**DATA SUPPLIED**
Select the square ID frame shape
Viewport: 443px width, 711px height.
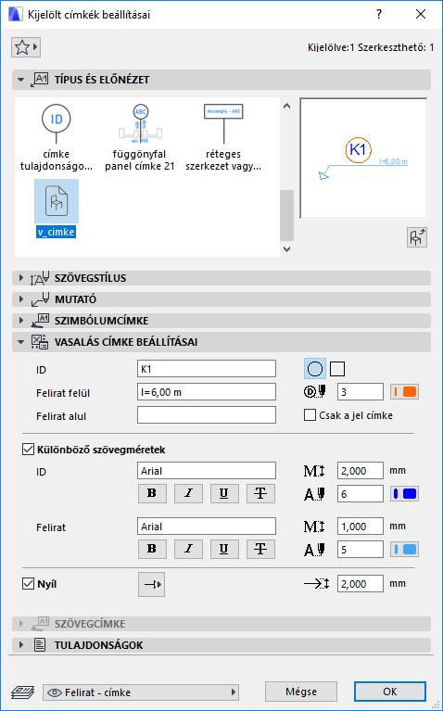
---
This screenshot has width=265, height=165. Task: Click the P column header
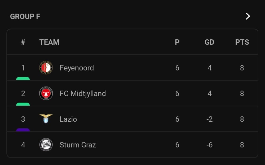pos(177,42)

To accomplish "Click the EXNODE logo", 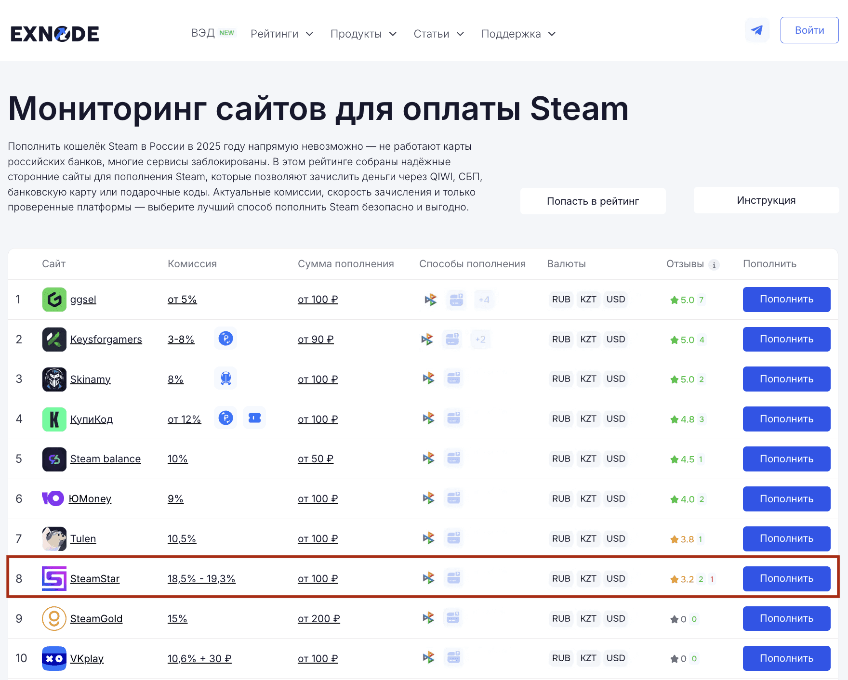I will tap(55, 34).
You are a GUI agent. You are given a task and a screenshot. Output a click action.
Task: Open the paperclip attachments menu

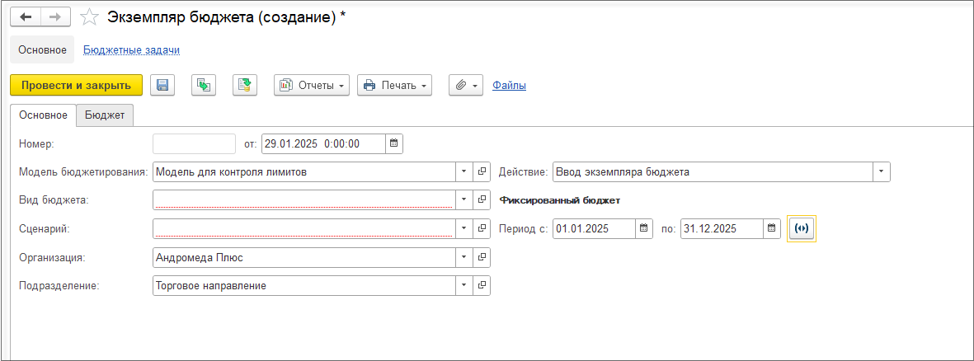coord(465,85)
==
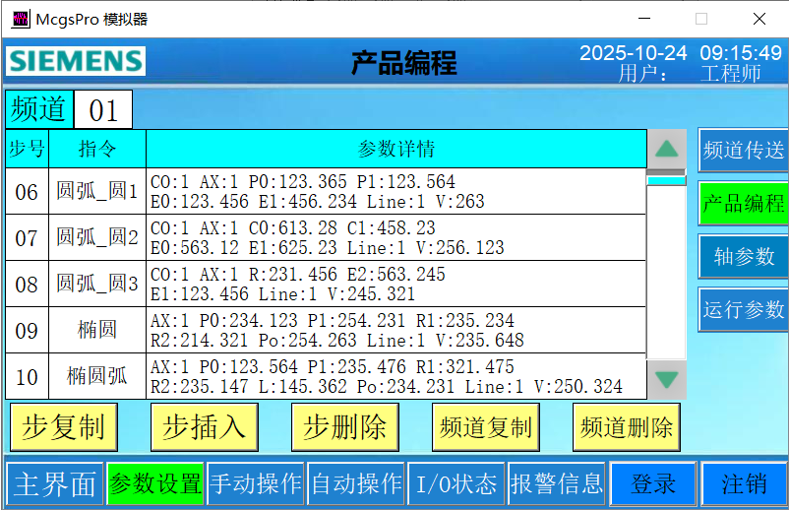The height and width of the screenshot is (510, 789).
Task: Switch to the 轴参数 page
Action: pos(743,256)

**EXERCISE DESCRIPTION**
Set down precisely the lines above between the line holding "Select the square ID frame shape" and the line holding "Viewport: 443px width, 711px height.", inclusive, and nothing beyond them.

**RESULT**
Select the square ID frame shape
Viewport: 443px width, 711px height.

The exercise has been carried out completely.